Twelve people have been swept to their deaths by floods in western Uganda, the Red Cross said on Saturday, as the East African country is battered by torrential rain.
"We have recovered 12 bodies from the water and one person has been rushed to hospital with serious injuries," said Diana Tumuhimbise, Red Cross branch manager in the Bundibugyo district.
"The rain started last night and continued until 9:00 am (0600 GMT)," she told AFP on Saturday.
"Several houses have been swept away, roads have been blocked and some washed away completely."
The Red Cross has launched a search and rescue operation with the police, military and community members in 12 affected areas but it is not yet clear how many people are missing.
Rain is hampering communication in the remote location, on the border with DR Congo and separated from the rest of Uganda by the Rwenzori mountains.
At least 20 people have been killed as a result of floods and mudslides in the last week in Uganda.

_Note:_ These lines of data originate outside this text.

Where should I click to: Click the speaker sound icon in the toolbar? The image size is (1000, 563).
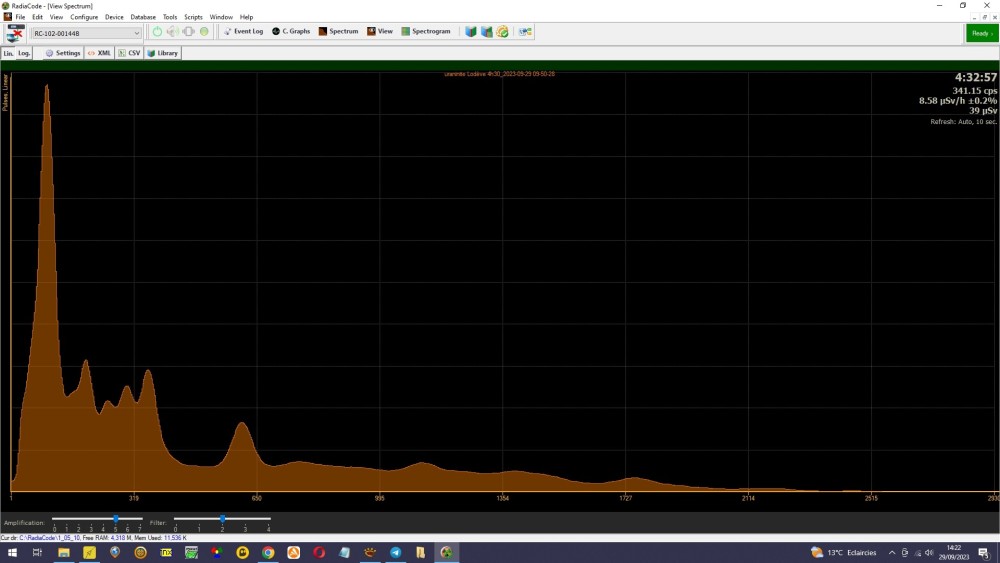(172, 32)

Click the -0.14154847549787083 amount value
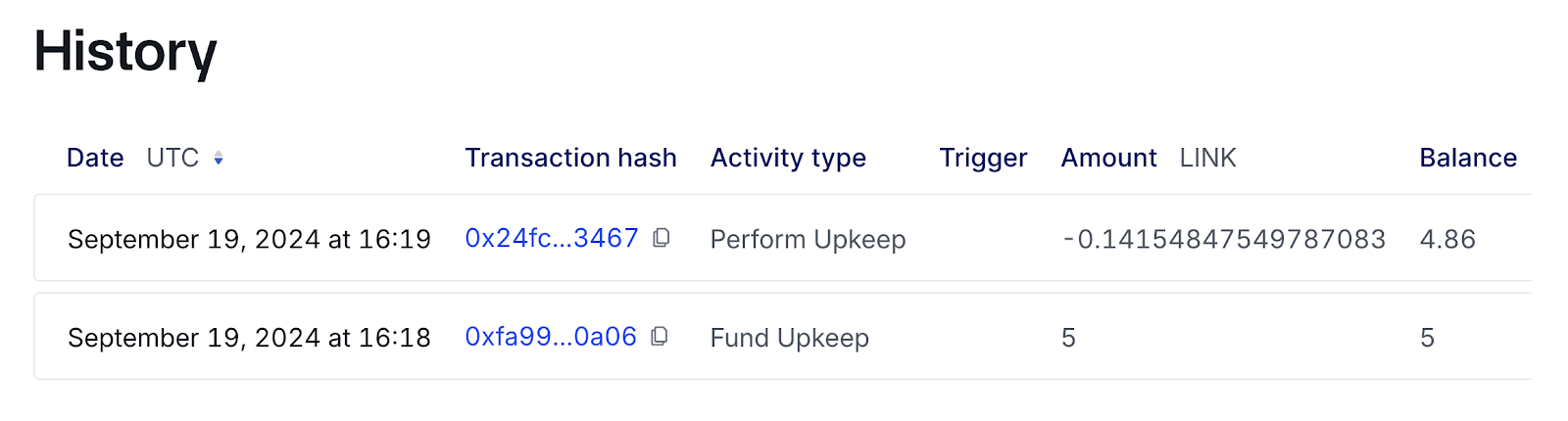[1223, 239]
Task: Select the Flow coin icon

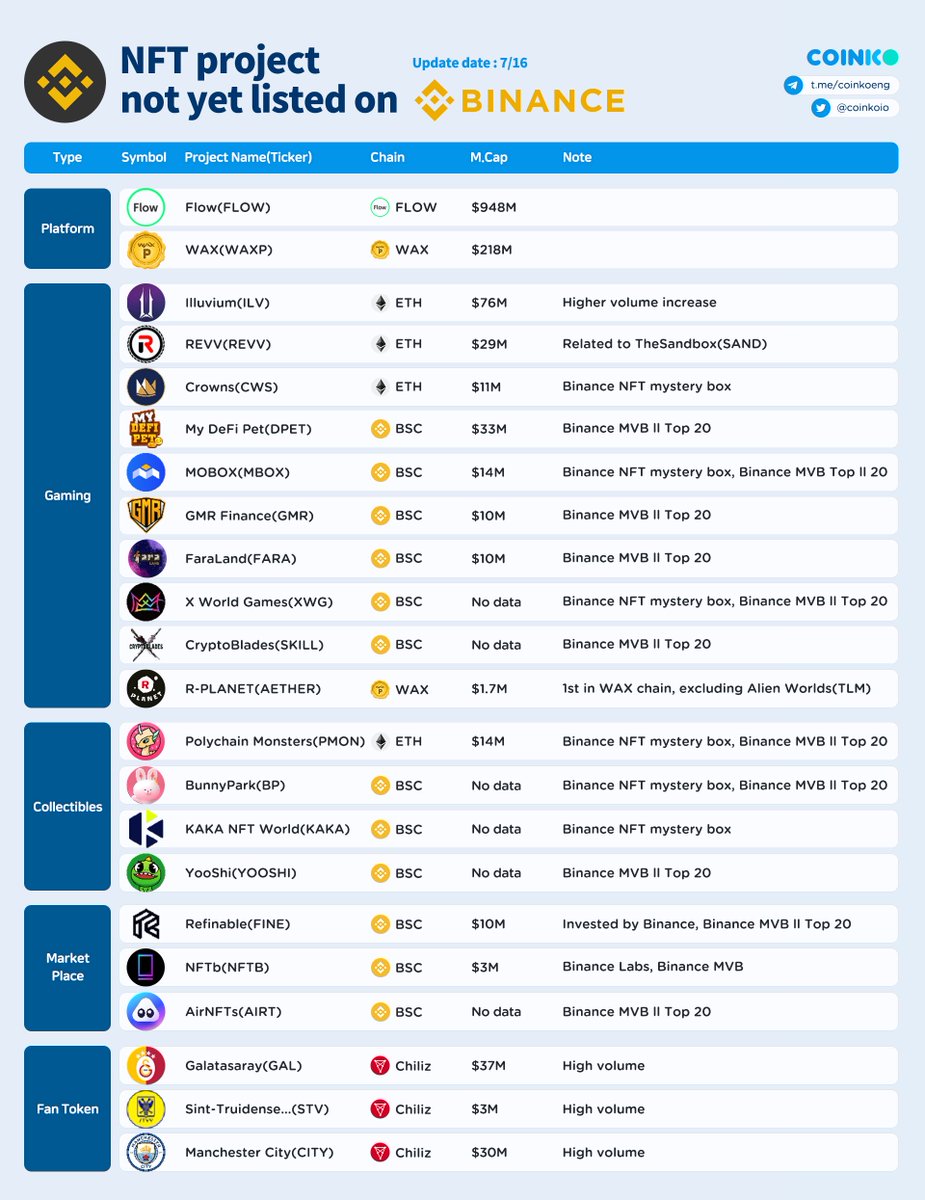Action: (x=146, y=207)
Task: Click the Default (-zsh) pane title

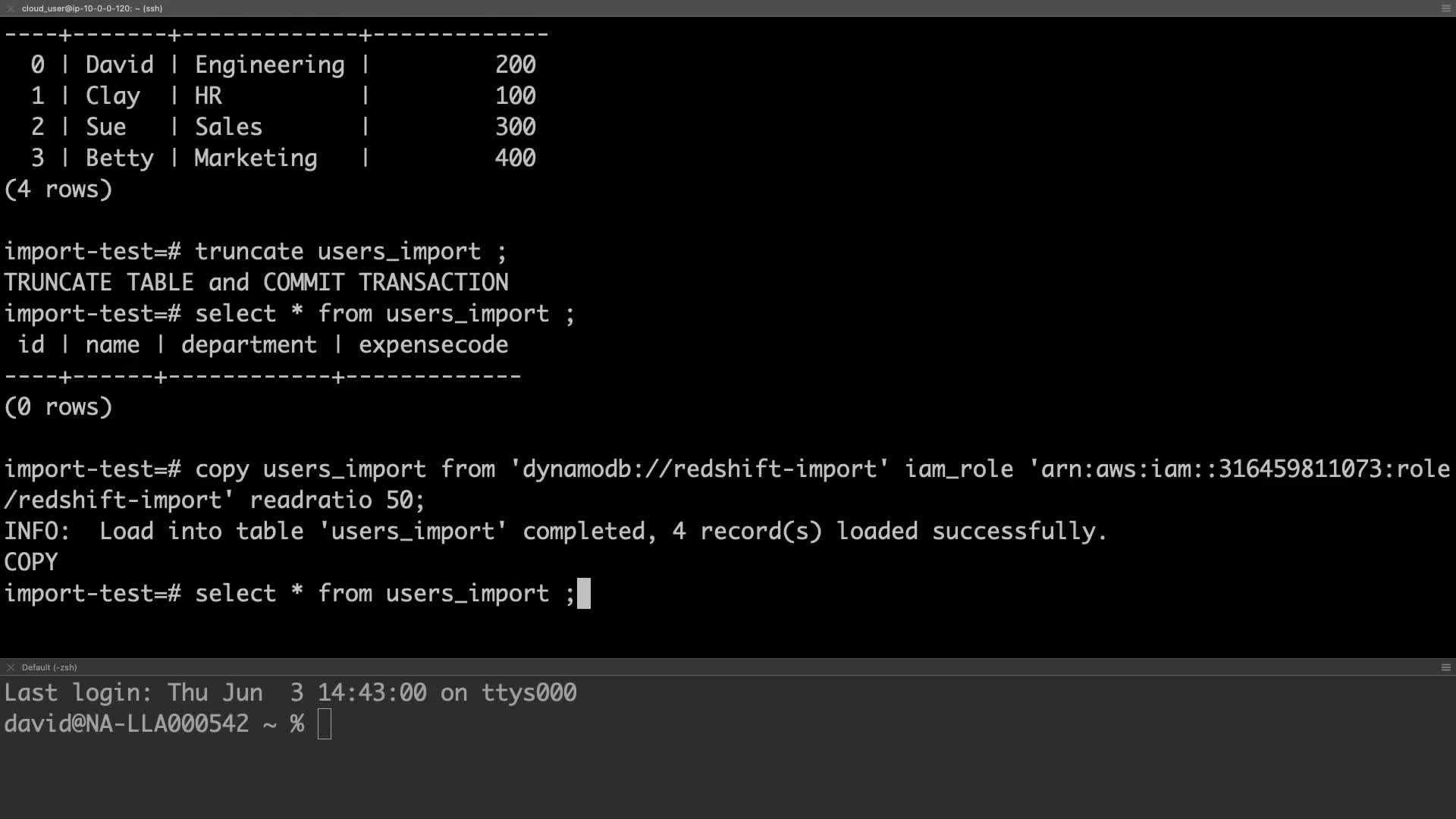Action: (49, 667)
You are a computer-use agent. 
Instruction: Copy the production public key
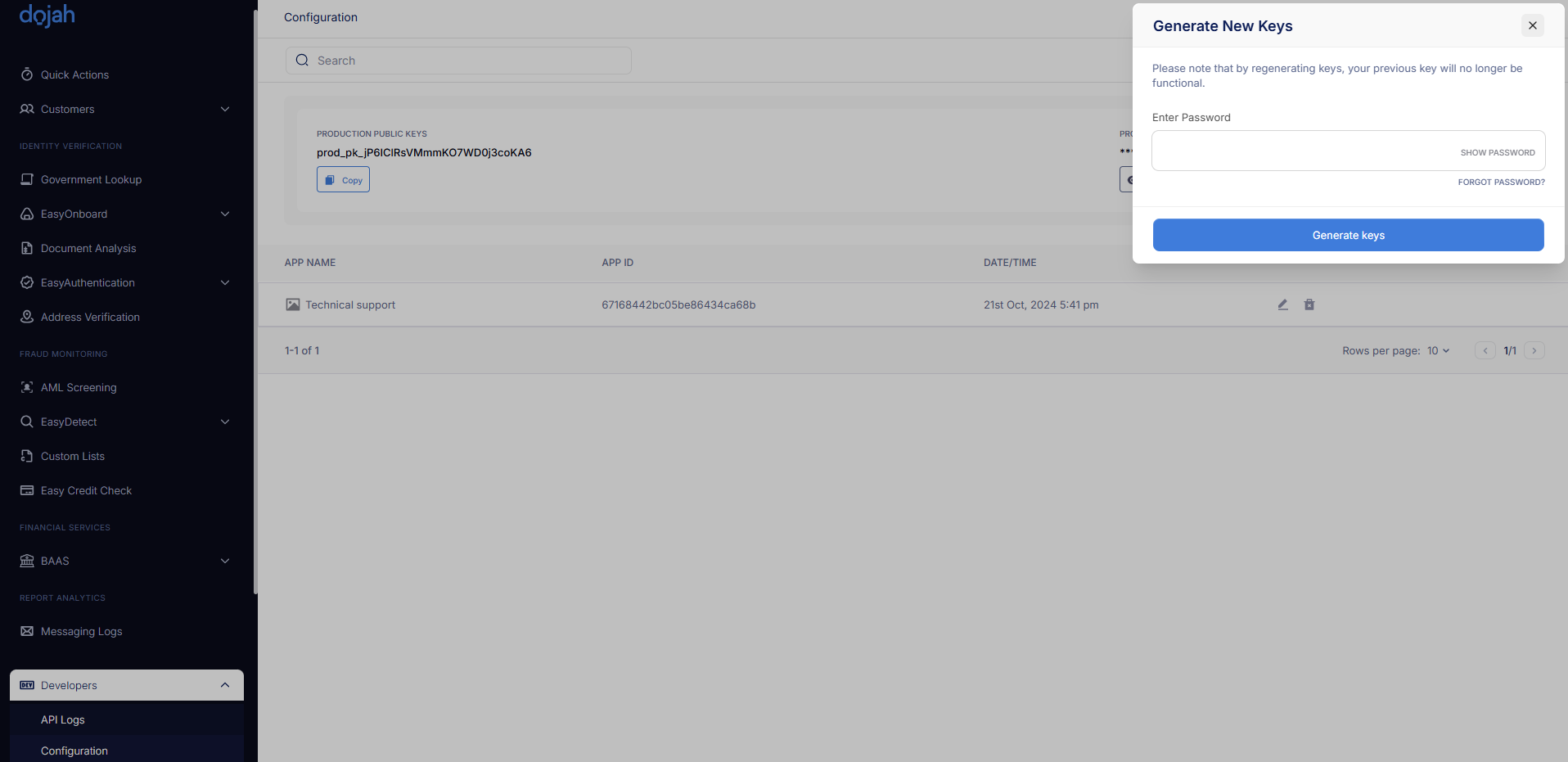tap(343, 180)
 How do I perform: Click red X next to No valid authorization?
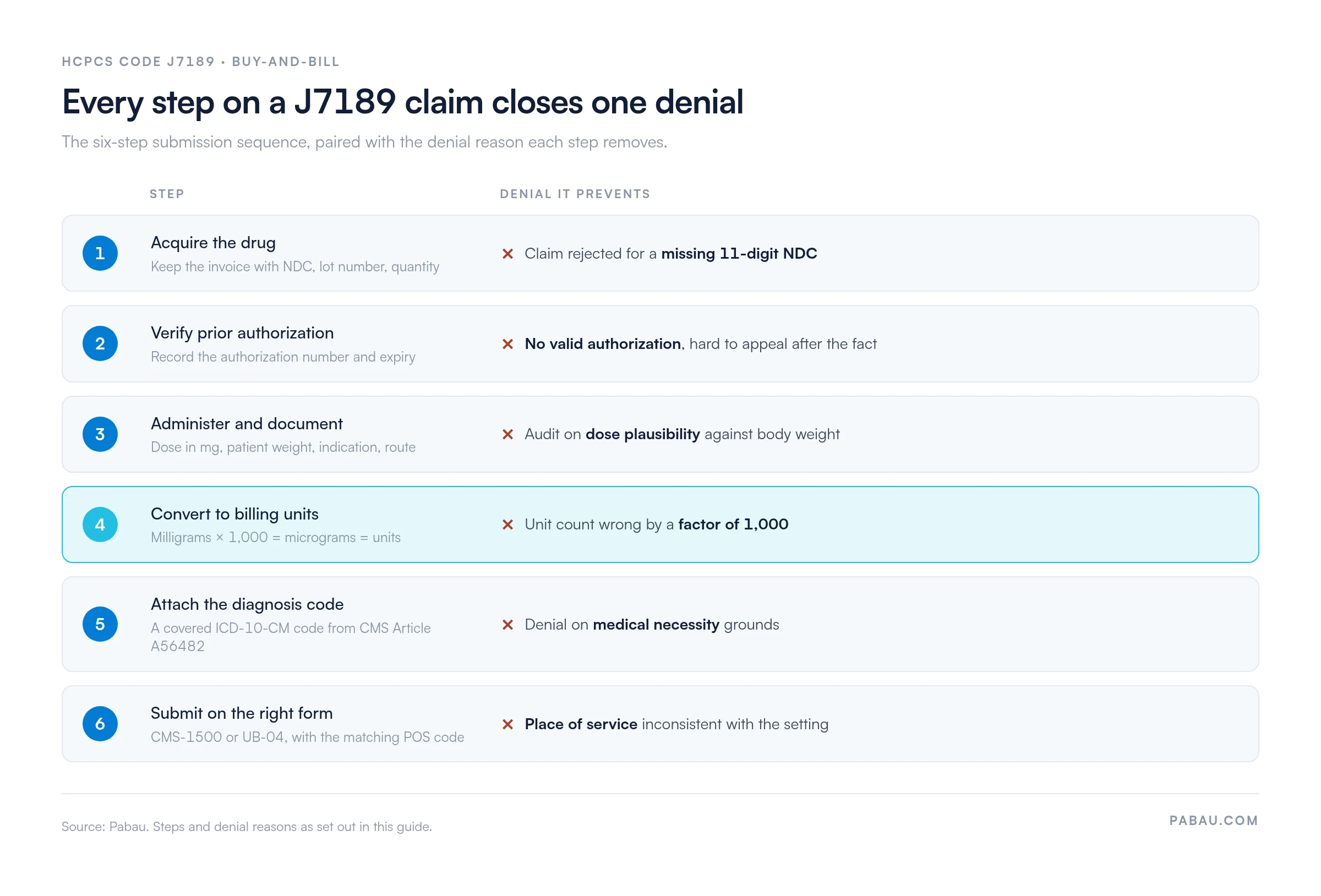(x=508, y=344)
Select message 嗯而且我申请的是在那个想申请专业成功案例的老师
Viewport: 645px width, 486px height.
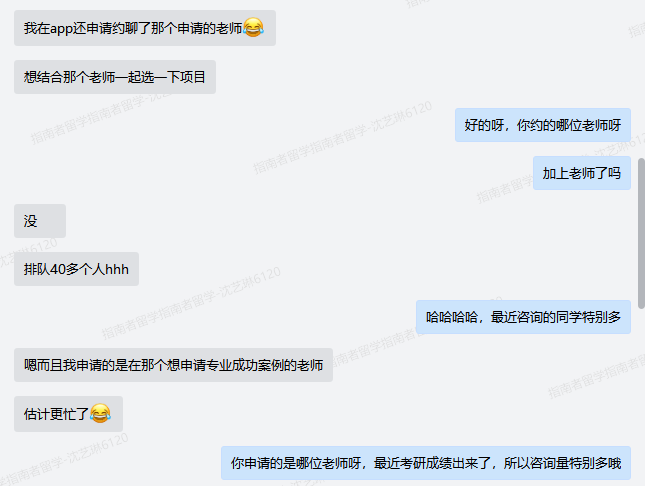click(x=173, y=365)
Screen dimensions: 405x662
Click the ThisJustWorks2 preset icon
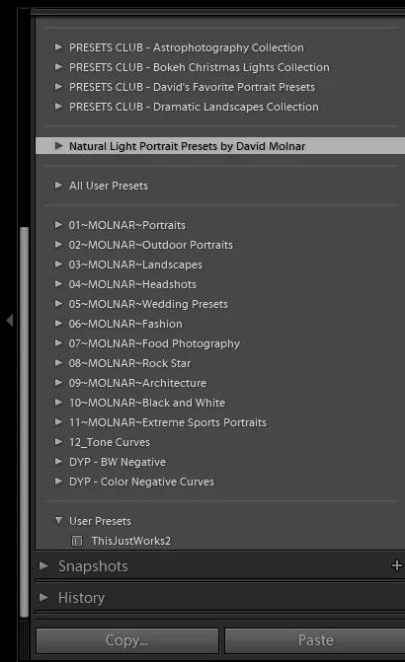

The extreme weather has been blamed on the Indian Ocean Dipole -- a climate system defined by the difference in sea surface temperature between western and eastern areas of the ocean.
At the moment, the ocean around East Africa is far warmer than usual, resulting in higher evaporation and moist air flowing inwards over the continent as rain: the hallmarks of a "positive" dipole.
Scientists warn that as ocean temperatures rise because of climate change, Indian Ocean dipoles will become more frequent and severe.